Editor's Note: This article was originally published on darkreading.com and includes commentary from Alastair Parr, Senior Vice President of Global Products and Services.
As the new year begins, CISOs gather with their security teams and corporate management to scope out top priorities for 2024 and how to address them. This year — with a multitude of new privacy laws, Securities and Exchange Commission (SEC) regulations, cyber threats, and new technologies promising to solve those threats — they might be losing sleep trying to optimally stack the proverbial Tetris pieces of the cybersecurity strategy.
Of all the challenges vying for the CISO's attention, the personal and legal responsibility for data breaches the SEC has placed on CISOs could be the most challenging in the new year, says Nicole Sundin, chief product officer at Axio.
"With CISOs being elevated to the boardroom to discuss these risks, they will need a system of record to protect themselves and demonstrate duty of care," she notes. "Currently, CISOs have these conversations, make difficult choices, and act as they see necessary — but these may or may not be documented.
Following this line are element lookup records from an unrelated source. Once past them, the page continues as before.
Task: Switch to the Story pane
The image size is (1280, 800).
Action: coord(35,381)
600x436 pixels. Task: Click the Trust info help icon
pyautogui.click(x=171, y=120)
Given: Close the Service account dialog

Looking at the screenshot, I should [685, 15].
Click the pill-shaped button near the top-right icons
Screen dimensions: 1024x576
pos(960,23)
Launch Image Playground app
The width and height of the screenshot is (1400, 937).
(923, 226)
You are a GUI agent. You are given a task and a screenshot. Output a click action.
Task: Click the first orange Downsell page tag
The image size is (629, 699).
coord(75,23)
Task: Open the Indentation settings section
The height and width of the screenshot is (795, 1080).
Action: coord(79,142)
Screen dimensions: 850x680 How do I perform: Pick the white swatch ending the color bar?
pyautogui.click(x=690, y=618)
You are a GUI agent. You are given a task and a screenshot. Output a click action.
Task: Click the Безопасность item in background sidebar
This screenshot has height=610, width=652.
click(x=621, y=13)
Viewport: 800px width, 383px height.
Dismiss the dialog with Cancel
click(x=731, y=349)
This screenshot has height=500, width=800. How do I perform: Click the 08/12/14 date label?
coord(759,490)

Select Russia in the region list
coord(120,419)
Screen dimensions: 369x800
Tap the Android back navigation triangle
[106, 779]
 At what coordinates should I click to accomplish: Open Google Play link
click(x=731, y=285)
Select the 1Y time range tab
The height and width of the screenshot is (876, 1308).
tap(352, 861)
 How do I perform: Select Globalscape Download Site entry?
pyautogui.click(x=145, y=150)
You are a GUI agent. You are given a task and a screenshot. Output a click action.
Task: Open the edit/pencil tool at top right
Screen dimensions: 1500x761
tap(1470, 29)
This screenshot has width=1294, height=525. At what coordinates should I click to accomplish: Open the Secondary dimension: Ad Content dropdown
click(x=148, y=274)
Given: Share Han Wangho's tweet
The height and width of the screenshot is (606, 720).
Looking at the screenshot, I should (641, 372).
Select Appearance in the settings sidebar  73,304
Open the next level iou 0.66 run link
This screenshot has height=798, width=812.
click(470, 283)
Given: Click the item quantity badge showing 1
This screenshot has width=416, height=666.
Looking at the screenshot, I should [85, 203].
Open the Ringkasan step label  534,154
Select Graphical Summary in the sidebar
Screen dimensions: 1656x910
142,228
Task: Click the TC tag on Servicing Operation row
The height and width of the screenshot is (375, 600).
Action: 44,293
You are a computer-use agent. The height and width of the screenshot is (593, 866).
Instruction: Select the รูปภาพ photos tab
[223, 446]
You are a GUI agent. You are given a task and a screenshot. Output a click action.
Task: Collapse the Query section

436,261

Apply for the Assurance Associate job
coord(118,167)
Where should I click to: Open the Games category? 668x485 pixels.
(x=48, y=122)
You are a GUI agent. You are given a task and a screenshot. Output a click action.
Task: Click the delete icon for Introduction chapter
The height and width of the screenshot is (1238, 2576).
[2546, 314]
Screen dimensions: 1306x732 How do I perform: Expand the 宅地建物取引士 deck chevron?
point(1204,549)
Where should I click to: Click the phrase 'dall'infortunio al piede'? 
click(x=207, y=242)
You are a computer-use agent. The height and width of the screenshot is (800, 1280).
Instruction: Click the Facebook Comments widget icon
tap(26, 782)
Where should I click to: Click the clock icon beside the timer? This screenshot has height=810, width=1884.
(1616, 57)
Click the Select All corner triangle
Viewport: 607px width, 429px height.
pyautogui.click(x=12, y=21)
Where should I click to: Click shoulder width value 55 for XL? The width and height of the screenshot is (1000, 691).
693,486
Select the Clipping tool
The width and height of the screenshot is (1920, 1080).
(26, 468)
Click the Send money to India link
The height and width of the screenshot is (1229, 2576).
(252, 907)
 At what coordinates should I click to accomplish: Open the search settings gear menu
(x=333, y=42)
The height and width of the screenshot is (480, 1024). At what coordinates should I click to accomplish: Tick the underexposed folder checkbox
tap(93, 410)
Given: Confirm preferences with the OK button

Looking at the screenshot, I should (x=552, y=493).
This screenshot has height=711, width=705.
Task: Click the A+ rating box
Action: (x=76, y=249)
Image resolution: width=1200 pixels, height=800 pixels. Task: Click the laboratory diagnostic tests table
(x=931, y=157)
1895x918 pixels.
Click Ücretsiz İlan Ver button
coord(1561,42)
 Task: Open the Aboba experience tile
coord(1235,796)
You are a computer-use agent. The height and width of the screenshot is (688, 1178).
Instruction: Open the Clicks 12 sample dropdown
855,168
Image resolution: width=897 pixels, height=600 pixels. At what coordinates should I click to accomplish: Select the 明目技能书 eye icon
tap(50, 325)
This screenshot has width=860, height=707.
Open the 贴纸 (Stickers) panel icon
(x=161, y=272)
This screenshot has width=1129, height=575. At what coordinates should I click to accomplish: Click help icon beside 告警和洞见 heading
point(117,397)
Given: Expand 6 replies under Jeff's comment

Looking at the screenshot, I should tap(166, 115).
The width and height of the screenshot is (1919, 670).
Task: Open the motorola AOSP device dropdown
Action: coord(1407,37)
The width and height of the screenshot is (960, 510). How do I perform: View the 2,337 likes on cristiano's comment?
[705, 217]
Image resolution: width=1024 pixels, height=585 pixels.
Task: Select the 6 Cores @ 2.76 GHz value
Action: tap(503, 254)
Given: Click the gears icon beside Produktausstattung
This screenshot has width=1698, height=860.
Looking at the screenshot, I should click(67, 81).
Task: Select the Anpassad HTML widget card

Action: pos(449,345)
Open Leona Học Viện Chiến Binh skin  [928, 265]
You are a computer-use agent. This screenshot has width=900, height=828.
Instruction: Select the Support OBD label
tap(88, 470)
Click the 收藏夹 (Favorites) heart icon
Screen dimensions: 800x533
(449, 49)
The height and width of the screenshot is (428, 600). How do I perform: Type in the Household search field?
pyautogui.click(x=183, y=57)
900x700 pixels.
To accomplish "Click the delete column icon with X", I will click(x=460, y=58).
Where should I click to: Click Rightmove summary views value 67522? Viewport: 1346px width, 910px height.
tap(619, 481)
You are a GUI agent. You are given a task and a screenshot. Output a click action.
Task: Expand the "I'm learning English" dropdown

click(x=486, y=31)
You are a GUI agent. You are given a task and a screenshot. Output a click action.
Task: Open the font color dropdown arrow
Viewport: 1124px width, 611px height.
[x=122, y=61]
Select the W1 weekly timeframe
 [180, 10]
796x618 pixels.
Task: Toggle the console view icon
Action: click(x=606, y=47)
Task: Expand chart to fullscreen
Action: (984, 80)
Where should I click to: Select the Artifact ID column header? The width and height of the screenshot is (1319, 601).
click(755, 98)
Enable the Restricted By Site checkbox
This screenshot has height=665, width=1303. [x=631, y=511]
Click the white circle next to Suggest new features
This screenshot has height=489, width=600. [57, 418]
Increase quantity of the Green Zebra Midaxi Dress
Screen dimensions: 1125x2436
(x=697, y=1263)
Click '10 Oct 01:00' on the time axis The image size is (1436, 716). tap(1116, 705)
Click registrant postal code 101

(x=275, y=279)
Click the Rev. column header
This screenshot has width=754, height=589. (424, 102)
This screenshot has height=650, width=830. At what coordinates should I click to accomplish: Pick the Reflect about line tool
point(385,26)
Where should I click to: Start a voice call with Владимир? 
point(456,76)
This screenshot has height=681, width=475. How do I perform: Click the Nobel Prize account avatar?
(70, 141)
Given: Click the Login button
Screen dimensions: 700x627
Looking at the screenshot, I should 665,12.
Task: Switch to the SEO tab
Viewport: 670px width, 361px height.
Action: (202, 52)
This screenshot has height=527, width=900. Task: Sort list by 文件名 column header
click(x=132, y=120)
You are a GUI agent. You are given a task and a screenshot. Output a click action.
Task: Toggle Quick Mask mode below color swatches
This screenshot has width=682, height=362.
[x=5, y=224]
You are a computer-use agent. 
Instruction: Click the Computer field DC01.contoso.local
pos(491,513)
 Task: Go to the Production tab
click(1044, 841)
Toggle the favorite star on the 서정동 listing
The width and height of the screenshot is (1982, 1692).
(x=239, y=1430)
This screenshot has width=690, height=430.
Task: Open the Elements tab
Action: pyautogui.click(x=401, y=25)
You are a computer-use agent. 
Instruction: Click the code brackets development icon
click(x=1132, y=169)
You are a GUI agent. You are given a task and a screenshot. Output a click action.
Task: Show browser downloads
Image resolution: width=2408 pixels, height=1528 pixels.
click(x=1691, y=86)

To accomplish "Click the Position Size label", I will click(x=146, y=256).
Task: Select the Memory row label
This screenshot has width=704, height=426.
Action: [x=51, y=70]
By having a single source of truth or a system of record, CISOs can better protect themselves."
Those who don't keep a record of events and why they were taken will be the ones who "take the fall," Sundin adds.
Sundin likens CISOs to healthcare executives, who keep detailed records of every action they take in order to defend themselves against claims of malfeasance. Considering that many CISOs are not covered under corporate directors and officers (D&O) insurance policies, they would be liable personally under new SEC rules should a breach occur. That includes personal liability for both a breach with data loss or a privacy breach without data loss.
Sundin recommends that CISOs take the following steps as soon as possible:
CISOs must also be active participants when negotiating cyber insurance policies, Sundin says. Typically CISOs need to sign off on what the general counsel or CFO ultimately negotiates, but without having direct input — with a written record of their recommendations — they could become legally liable for protecting a non-insurable exclusion.
Cyber insurers will focus on privacy breaches in 2024, predicts David Anderson, vice president of cyber liability at Woodruff Sawyer, a national insurance brokerage. Anderson says cyber insurance underwriters are expected to harden regulations on how organizations implement security on private data and privileged accounts, including service accounts, which he notes tend to be overprivileged and often have not had their passwords changed in years.
"If you are not adhering to the privacy laws and statutes that are applicable to your business, to your jurisdiction, and to which your reasonable standard applies, we're not going to cover the fact that you are sharing data in a way that's not aligned with your privacy policy or is not aligned with statute," Anderson says.
Citing the tightening privacy laws in states such as California and Washington, he says cyber insurers are demanding organizations not only have comprehensive privacy policies in place, but be able demonstrate that they follow their policies. If organizations fail to protect data protected by their privacy policies, they could find themselves without the coverage.
"It might be an uninsurable risk. Those claims are horrifically expensive from a defense and settlement perspective," Anderson says. "The underwriter is going to look for more than just a yes or no checkbox [on a cyber insurance application]. You are going to have to show where these controls are embedded [and] where you're forcing your vendors to adhere to the same level of care" as your organization's privacy policies dictate.
While privacy threats will be high on board of directors' priorities for 2024 thanks to the new SEC regulations and cyber insurers' requirements, so too will other supply-chain threats. Alastair Parr, senior vice president of global products and services at third-party risk management (TPRM) provider Prevalent, says organizations should build their procurement programs by identifying partners from the perspective of: How can this third party offer operational resilience benefits to us?
Forward-thinking visionaries look at TPRM and data in the aggregate and what data breaches mean based on emerging and expanding regulatory compliance, Parr says. Rather than focusing on the data itself, he suggests taking a holistic approach, calling it a cross-functional supplier risk management framework.
"As soon as the board starts thinking about it as cross functional, as a more comprehensive program — more of a life cycle — that changes the questions they should be asking," he says. "They should be getting excited about the procurement involvement. They shouldn't be scared of data for data's sake."
The vast majority of companies today are struggling with TPRM, Parr says, because they focus more on the cost of data governance than on regulatory compliance, operational resilience, brand impact, or the reputational risk associated with data breaches.
In the environment of increased regulation, CISOs are now held personally liable for data breaches, regardless of whether they involve data loss or privacy violations. In response, cyber insurance underwriters are tightening their rules on how organizations should protect private data and privileged accounts. And all of this is happening with increased attention from regulators, insurers, and the C-suite to supply chain threats.
To meet these challenges in the coming year, CISOs need to protect their organization and themselves by creating a system to document relevant actions and decisions, establishing and enforcing comprehensive and consistent privacy policies, and assessing their third-party partners in terms of operational resilience.
By working across the organization with procurement, legal, and security teams, CISOs can mitigate the potential impact of supply chain threats and insurance costs on their businesses — and cover themselves too.